What Purpose Do Excesses Serve?

Excesses are designed to deter people from making small claims, as they are not worth the hassle for either party. However, they can also work in your favour if you are a safe driver and have never made a claim. You can save on your premiums each year by opting for a higher compulsory excess and also choosing to add a voluntary excess on top.

Disadvantages of Excesses

Of course, there is a downside to having a policy excess with motor insurance. You will have to pay out of your pocket if you do need to make a claim. The good news is that the excess for windscreens is lower than with vehicle damage as this is something that can happen often if you need to drive on motorways or fast roads.

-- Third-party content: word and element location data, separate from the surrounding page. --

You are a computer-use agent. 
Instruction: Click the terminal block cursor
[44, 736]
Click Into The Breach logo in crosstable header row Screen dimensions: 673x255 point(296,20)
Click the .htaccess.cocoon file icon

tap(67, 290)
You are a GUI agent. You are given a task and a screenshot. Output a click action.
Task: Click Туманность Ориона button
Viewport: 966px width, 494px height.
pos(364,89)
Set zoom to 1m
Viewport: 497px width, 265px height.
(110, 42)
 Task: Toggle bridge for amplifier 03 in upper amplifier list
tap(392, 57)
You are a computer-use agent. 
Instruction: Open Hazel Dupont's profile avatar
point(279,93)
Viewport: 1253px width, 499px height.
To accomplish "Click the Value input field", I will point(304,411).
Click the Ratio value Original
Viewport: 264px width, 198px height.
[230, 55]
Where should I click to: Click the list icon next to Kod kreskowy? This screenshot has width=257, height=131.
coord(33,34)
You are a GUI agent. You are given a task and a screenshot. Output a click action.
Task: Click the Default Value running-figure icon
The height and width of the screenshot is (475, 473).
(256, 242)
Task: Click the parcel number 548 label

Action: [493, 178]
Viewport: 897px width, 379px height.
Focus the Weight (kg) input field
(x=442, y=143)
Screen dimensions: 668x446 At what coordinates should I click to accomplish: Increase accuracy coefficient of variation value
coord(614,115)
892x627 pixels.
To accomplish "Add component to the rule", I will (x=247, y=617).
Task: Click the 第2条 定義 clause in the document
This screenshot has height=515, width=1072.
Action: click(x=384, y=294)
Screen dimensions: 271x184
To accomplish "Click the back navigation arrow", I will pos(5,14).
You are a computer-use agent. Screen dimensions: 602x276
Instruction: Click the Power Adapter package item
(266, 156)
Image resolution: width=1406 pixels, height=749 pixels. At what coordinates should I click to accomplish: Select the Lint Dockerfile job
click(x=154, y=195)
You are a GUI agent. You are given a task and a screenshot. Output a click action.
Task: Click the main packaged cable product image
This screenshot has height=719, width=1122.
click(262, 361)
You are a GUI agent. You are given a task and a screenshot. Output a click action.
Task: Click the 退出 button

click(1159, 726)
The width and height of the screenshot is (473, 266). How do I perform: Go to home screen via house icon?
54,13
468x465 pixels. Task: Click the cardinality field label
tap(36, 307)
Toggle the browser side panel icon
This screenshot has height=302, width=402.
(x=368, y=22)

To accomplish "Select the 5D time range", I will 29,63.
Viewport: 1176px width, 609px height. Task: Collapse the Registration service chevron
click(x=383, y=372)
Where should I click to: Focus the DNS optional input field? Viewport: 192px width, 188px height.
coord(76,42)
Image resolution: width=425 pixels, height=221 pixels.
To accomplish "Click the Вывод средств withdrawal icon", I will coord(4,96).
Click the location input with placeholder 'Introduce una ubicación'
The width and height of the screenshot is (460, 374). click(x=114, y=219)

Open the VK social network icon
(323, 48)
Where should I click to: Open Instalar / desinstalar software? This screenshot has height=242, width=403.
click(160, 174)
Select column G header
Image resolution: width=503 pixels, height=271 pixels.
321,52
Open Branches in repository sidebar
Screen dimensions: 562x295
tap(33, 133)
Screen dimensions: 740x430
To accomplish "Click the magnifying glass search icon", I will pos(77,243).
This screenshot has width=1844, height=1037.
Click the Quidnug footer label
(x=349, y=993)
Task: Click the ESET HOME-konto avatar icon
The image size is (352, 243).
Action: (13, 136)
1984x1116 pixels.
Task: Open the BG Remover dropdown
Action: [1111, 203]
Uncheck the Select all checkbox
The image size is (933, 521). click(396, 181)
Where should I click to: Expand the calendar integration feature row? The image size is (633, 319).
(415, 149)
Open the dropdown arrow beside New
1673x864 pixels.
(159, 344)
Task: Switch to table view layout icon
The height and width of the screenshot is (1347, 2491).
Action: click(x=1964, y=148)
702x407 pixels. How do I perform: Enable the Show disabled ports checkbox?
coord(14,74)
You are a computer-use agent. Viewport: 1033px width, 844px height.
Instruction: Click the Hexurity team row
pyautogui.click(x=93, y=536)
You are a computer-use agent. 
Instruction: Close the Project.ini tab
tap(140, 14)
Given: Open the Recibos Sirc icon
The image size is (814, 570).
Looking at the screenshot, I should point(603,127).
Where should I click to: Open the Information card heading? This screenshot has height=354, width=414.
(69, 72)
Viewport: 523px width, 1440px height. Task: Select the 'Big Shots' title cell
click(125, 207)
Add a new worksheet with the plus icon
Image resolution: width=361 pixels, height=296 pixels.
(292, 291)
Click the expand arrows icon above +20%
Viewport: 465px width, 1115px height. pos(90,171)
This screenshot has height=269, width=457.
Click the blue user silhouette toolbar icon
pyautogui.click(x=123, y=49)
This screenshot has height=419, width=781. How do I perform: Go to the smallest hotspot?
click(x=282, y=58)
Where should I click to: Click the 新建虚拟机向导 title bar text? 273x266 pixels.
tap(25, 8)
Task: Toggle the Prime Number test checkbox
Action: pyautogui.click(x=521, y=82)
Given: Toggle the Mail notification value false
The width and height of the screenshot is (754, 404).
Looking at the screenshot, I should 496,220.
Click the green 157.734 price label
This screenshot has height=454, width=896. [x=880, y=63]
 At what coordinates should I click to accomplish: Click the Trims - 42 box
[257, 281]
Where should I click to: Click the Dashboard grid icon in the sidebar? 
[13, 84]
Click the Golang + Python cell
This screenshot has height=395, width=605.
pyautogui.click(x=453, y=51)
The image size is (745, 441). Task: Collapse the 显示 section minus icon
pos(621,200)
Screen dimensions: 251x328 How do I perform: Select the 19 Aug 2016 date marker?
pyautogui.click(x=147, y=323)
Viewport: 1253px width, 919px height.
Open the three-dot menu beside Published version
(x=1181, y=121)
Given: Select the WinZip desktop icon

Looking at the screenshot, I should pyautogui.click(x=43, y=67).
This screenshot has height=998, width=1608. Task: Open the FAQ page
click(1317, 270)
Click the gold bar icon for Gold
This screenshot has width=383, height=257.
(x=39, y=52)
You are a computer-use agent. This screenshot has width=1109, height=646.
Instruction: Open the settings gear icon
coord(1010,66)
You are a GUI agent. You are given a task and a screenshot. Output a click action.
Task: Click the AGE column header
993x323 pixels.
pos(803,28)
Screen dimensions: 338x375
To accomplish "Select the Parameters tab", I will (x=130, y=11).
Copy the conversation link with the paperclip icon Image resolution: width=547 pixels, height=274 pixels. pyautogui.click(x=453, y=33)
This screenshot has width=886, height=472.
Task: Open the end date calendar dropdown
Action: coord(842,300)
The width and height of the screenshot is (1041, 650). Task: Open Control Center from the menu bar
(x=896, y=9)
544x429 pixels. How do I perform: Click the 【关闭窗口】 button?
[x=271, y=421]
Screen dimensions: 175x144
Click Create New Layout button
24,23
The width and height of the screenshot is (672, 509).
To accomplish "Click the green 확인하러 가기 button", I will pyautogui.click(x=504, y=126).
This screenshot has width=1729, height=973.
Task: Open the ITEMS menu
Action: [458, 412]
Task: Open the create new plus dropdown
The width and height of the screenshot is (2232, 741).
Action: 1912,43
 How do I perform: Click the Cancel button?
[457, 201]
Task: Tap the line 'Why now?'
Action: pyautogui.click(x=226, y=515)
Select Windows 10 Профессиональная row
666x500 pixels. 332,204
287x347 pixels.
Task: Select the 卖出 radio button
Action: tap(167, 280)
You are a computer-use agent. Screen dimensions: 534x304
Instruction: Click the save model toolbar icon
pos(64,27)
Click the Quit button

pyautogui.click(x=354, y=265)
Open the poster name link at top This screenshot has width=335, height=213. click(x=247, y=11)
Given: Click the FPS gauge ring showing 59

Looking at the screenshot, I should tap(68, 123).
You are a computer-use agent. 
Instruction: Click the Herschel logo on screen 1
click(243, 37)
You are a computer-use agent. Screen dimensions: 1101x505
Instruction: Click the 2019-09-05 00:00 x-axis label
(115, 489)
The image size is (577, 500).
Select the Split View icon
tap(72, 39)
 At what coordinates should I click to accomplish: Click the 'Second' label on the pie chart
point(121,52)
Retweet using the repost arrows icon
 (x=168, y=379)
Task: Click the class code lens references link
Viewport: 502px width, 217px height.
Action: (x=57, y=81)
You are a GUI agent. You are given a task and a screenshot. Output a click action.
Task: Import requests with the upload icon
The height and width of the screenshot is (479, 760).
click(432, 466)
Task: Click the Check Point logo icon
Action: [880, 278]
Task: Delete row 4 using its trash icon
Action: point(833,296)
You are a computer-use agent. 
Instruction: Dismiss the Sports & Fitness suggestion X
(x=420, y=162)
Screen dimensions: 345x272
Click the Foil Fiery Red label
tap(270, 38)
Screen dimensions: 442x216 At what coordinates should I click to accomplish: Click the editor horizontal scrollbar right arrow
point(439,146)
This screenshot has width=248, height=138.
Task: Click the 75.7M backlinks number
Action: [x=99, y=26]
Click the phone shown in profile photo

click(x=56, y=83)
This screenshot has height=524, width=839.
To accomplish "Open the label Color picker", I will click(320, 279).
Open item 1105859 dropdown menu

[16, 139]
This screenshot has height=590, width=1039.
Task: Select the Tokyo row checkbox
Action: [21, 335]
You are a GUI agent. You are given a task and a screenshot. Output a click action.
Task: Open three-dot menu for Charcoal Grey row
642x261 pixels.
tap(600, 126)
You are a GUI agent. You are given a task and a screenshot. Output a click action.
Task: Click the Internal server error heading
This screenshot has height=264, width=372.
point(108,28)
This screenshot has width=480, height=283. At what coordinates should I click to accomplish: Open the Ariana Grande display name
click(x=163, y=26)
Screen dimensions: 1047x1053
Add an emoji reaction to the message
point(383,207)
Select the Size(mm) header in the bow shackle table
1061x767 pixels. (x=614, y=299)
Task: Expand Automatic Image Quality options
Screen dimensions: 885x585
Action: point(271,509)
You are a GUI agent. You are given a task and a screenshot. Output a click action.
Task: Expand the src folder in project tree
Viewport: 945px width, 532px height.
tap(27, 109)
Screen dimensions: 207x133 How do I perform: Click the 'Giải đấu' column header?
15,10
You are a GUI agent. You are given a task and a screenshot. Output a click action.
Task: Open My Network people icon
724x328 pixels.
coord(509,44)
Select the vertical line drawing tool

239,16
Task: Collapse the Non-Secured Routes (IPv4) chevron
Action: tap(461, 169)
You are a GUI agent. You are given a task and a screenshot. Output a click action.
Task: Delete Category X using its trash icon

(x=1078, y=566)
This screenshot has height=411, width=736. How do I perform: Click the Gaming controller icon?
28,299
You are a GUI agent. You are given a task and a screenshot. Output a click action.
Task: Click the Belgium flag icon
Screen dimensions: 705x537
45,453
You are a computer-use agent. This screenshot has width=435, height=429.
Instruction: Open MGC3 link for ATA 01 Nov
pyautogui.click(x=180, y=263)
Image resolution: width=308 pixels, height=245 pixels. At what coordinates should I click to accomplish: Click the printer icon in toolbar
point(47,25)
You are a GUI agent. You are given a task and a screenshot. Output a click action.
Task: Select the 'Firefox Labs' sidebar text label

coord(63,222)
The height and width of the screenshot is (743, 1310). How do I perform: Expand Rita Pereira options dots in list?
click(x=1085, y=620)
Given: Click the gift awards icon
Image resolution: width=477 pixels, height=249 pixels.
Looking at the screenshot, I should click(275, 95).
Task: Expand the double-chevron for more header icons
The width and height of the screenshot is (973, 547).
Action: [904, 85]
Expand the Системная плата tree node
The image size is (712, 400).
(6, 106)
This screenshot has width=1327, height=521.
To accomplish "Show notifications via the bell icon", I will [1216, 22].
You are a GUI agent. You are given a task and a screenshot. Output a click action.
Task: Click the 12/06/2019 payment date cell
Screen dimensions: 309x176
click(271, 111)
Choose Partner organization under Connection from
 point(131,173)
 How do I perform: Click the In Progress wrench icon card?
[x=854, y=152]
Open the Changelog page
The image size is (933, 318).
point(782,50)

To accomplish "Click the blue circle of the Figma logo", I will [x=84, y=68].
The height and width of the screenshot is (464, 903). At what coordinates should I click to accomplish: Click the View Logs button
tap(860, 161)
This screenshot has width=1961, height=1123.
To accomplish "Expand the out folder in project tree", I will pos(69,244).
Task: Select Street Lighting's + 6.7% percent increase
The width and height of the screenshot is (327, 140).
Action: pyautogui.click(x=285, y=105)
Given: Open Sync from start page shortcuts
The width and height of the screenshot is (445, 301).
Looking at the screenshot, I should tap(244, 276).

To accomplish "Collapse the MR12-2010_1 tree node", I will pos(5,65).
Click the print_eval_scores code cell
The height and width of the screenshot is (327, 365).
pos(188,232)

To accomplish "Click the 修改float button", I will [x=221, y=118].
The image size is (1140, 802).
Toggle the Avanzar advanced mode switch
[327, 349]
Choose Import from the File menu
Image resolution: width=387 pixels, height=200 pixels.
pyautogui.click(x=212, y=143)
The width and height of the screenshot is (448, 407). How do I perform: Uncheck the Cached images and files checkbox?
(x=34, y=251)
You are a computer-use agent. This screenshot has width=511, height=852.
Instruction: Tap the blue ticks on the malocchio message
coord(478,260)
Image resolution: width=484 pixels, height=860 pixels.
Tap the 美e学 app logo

However, the downside of excesses is often outweighed by the savings you can make on your premium. This is because insurers see people who accept higher excesses as being less of a risk because of the extra care they are likely to take when driving. It is a gamble that has to be balanced against the premium you could save and the cost you could avoid if you did have an accident and needed to pay an excess.

Typical Excesses

Generally, a £100 excess will be included as standard on third-party fire and theft policies. There is more flexibility with comprehensive insurance in terms of vehicle excesses given or chosen. Typically, young drivers will be allocated a higher policy excess to make their premiums affordable. Another way is, of course, for parents to control what type of vehicle a son or daughter is driving. A sporty model or one with a high engine size will significantly increase a premium. This is because insurers already consider young drivers an extra insurance risk and so to add in greater performance in terms of the vehicle driven is to greatly increase the risk compared to older and more experienced drivers.

So, if you’re looking to save money on your car insurance, it is worth considering your excess. Just be sure when you are shopping around that you compare premiums based on the excesses offered.